Silene  dioica (syn. Melandrium rubrum), known as red campion and red catchfly, is a herbaceous flowering plant in the family Caryophyllaceae, native throughout central, western and northern Europe, and locally in southern Europe. It has been introduced in Iceland, Canada, the US, and Argentina.

Description
It is a biennial or perennial plant, with dark pink to red flowers, each 1.8–2.5 cm across. There are five petals which are deeply notched at the end, narrowed at the base and all go into an urn-shaped calyx.  As indicated by the specific name, male and female flowers are borne on separate plants (dioecious), the male with 10 stamens and a 10-veined calyx, the female with 5 styles and a 20-veined calyx.  The fruit, produced from July onwards, is an ovoid capsule containing numerous seeds, opening at the apex by 10 teeth which curve back. The flowers are unscented. The flowering period is from May to October and the flowers are frequently visited by flies such as Rhingia campestris. The plant grows to 30–90 cm, with branching stems. The deep green leaves are in opposite and decussate pairs, simple acute ovate, 3–8 cm long with an untoothed margin; both the leaves and stems of the plant are hairy and slightly sticky. The upper leaves are stalkless.

Distribution
Silene dioica is native to northern and central Europe  and is locally abundant throughout the British Isles. It is generally common in Northern Ireland, but rare elsewhere in Ireland. The plant is common on the Isle of Man where it is known as "blaa ny ferrishyn" or "fairy flower", and has a local taboo against picking it.

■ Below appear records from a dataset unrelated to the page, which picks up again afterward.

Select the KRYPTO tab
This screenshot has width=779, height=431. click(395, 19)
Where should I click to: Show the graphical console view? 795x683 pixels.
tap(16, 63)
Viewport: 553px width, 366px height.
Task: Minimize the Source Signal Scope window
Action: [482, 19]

Red campion grows in roadsides, woodlands, and rocky slopes.  It prefers to grow on damp, non-acid soils.

Plants of Silene latifolia × Silene dioica = Silene × hampeana that are fertile hybrids with the closely related white campion (Silene latifolia) are common in some areas. They may have paler pink flowers and be intermediate between the two species in other characters.

Disease
The flowers of red-campion along with a number of other Caryophyllaceae members, are very susceptible to a smut (fungus) infection. In this case by Microbotryum silenes-dioicae known as anther-smut which appears as a mass of brown spores in the mouth of the flower where the anthers would normally be.

Uses

This plant is used as an ornamental perennial flower for the perennial border.  One particularly notable variety is a hot pink, double flowered variety with deep green leaves called 'Firefly'.

The nectar of the flowers is utilised by bumblebees and butterflies, and several species of moth feed on the foliage.